Release: Friday, July 15, 2022 (limited) 

👀 Netflix

Written by: Joe Russo; Christopher Markus; Stephen McFeely

Directed by: Anthony Russo; Joe Russo

Starring: Ryan Gosling; Chris Evans; Ana de Armas; Regé-Jean Page; Julia Butters; Billy Bob Thornton; Alfre Woodard; Jessica Henwick

 

 

***/*****

Thinking is a hazard to your health in the modern action movie. The good news is when something moves as stylishly and as quickly as The Gray Man you don’t have a lot of time to do that. Distractions are in abundance in the Russo brothers’ star-studded and action-packed extravaganza based on the 2009 novel of the same name by Mark Greaney.

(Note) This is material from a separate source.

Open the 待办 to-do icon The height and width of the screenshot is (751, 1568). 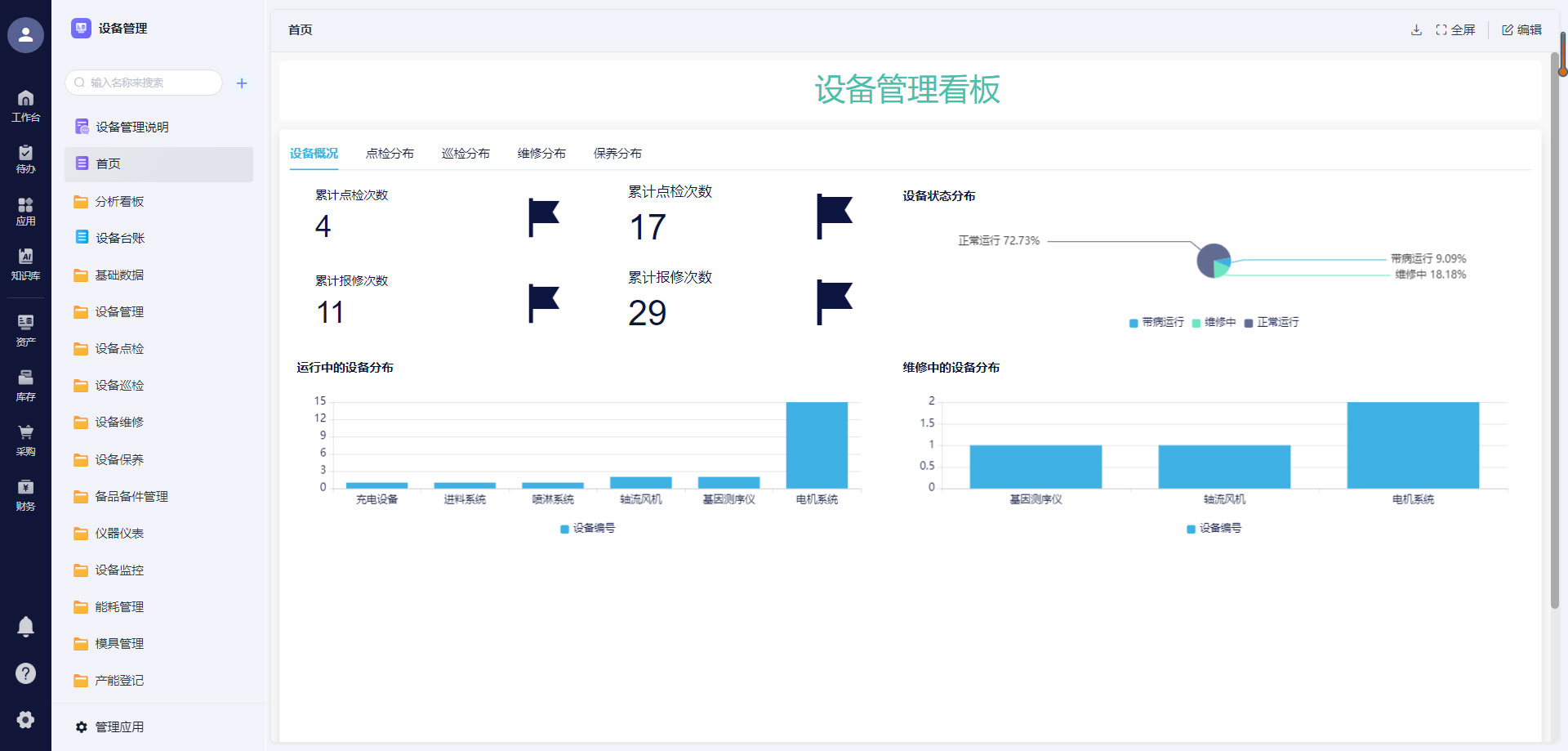[25, 159]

Featuring the ensemble cast of an Ocean’s Eleven and the globetrotting scale of a James Bond installment, The Gray Man is one of Netflix’s most expensive and ambitious undertakings to date, costing the streamer a whopping $200 million — and that’s just for this first episode, with plans for a sequel and a spin-off announced immediately. Sadly the foundation (the first movie, that is) isn’t very strong to begin with, so it’s anyone’s guess as to what quality franchise we’ll get out of translating more of the thriller novelist’s work.

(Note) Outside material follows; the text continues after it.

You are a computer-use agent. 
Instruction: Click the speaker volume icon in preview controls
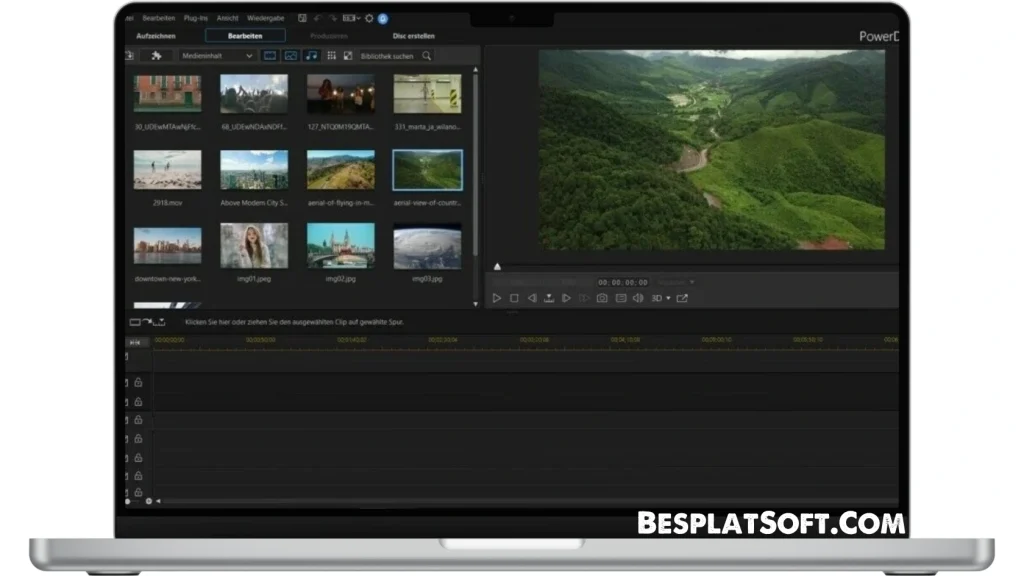638,298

In the meantime, what will likely be most remembered from this near-breathless first installment is Chris Evans hamming it up big-time as the main antagonist, the sadistic Lloyd Hansen. I’m prioritizing the villain because the pleasure he takes in making others uncomfortable is something that makes him stand out in a movie that doesn’t have much to offer personality-wise. It’s a showy if overcompensating depiction of sociopathy that suggests Evans wants to be as far removed from Cap’s shield as Daniel Radcliffe wants to be from Hogwarts. If there’s something The Gray Man does well, it’s providing a bad guy you can’t wait to see brought to his knees.

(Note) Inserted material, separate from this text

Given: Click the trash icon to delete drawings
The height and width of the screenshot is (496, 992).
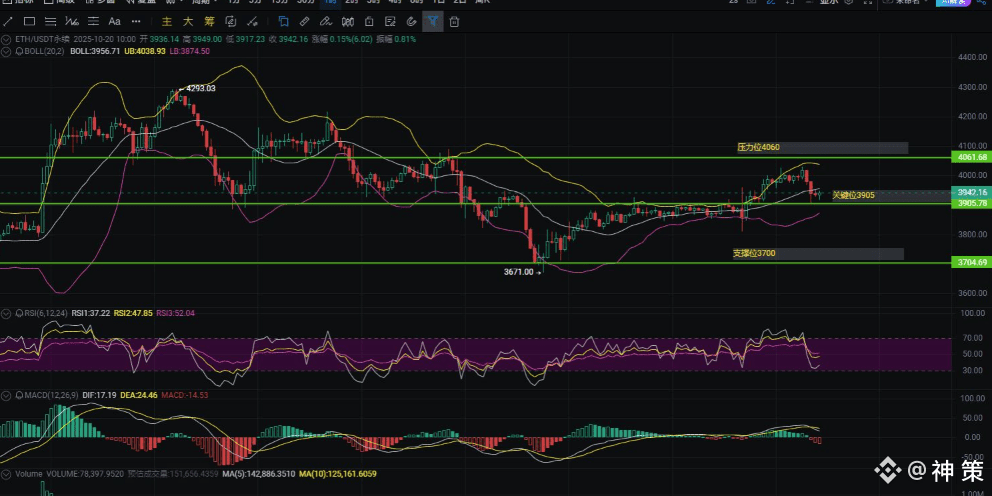Looking at the screenshot, I should [x=455, y=21].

Ironically the “good” guy is less compelling, even if he is played by the enigmatic Ryan Gosling. In 2003 Court Gentry, a convicted killer, is visited in prison by a CIA official named Donald Fitzroy (Billy Bob Thornton) who tells him his sentence will be commuted in exchange for his cooperation with the agency in bringing down a national security threat. Court is to join the CIA’s clandestine Sierra program, where he will assume the code name ‘Six,’ because “007 was taken.” Years later, after a botched mission in Bangkok, Six comes into possession of a thumb drive which contains some secrets the CIA, namely the ambitious Denny Carmichael (Regé-Jean Page), would rather not let loose. So he goes rogue, sending the file to Prague where a trusted source (Alfre Woodard) will be able to decrypt it, while coming into the crosshairs of a rampaging Lloyd Hansen who will do anything to get a job done.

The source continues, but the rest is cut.